■ **Data excerpts**:
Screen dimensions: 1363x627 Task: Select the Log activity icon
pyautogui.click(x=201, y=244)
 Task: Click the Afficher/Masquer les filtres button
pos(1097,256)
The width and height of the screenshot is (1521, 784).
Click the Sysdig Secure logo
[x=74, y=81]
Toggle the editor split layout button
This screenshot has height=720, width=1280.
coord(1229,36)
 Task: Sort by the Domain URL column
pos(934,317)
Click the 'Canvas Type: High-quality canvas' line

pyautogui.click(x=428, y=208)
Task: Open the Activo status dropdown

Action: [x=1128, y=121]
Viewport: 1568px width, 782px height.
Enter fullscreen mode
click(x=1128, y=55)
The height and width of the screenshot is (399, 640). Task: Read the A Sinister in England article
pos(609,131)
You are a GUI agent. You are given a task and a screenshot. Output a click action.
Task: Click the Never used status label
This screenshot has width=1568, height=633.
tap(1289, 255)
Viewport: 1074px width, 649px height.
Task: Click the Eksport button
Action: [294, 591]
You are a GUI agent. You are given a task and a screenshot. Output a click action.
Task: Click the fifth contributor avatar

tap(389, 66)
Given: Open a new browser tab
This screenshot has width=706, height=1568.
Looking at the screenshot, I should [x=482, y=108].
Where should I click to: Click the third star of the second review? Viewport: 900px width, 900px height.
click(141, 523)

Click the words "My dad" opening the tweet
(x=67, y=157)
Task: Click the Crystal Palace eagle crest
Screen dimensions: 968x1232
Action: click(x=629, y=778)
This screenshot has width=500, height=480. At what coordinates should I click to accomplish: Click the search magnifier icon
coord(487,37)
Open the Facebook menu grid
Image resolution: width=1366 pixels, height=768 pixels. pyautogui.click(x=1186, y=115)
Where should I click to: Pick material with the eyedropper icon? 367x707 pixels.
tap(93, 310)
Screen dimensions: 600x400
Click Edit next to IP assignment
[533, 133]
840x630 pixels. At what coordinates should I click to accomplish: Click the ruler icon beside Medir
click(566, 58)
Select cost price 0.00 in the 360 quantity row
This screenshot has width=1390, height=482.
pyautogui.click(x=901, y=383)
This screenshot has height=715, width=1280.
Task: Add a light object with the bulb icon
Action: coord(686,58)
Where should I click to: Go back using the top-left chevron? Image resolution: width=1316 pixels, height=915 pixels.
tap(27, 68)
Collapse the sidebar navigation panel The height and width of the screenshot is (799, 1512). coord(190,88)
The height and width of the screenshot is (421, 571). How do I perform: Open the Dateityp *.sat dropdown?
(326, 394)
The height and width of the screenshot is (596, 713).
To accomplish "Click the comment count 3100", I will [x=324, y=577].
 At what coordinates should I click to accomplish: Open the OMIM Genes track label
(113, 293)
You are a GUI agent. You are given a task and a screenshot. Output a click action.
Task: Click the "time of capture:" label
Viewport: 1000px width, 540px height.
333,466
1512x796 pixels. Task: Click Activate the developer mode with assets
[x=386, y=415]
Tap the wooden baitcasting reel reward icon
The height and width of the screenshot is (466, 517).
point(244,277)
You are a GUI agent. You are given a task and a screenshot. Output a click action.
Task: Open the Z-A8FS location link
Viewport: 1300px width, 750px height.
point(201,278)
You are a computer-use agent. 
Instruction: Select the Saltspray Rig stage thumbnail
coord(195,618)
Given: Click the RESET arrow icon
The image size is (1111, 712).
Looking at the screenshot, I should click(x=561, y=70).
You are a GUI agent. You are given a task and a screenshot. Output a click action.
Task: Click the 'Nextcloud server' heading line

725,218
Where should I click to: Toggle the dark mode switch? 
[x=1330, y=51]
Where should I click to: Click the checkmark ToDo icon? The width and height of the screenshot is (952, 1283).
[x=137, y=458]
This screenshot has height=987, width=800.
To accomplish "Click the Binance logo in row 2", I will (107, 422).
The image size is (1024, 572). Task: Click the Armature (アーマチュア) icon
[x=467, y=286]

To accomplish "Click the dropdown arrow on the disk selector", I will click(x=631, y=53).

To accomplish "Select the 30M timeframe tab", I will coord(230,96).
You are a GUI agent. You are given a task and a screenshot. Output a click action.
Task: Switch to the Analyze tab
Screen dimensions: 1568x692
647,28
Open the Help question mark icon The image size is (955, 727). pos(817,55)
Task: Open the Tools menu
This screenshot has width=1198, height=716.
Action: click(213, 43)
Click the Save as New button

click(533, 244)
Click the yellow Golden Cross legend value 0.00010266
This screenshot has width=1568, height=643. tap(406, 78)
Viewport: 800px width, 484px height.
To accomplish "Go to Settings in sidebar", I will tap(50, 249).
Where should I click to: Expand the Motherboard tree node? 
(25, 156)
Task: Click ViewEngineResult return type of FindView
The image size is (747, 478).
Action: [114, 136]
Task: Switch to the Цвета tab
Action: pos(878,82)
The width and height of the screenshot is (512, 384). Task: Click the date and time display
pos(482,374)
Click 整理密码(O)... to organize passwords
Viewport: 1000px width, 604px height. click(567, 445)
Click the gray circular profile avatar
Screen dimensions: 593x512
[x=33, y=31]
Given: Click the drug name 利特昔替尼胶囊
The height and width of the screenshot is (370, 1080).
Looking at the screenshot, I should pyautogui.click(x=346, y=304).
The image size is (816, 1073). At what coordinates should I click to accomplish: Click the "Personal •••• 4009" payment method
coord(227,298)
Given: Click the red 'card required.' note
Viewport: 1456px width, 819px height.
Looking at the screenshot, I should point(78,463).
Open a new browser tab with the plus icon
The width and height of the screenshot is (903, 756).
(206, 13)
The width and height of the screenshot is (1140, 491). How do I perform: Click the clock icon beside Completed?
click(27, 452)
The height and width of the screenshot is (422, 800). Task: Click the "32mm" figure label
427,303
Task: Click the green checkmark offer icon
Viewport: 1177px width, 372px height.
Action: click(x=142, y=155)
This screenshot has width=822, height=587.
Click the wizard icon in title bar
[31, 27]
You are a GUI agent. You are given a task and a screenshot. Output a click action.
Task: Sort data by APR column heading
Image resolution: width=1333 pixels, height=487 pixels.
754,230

■ **Your instructions**:
Count the lines in the records above that contain the word "will", and give only the number.

■ **Solution below**:
5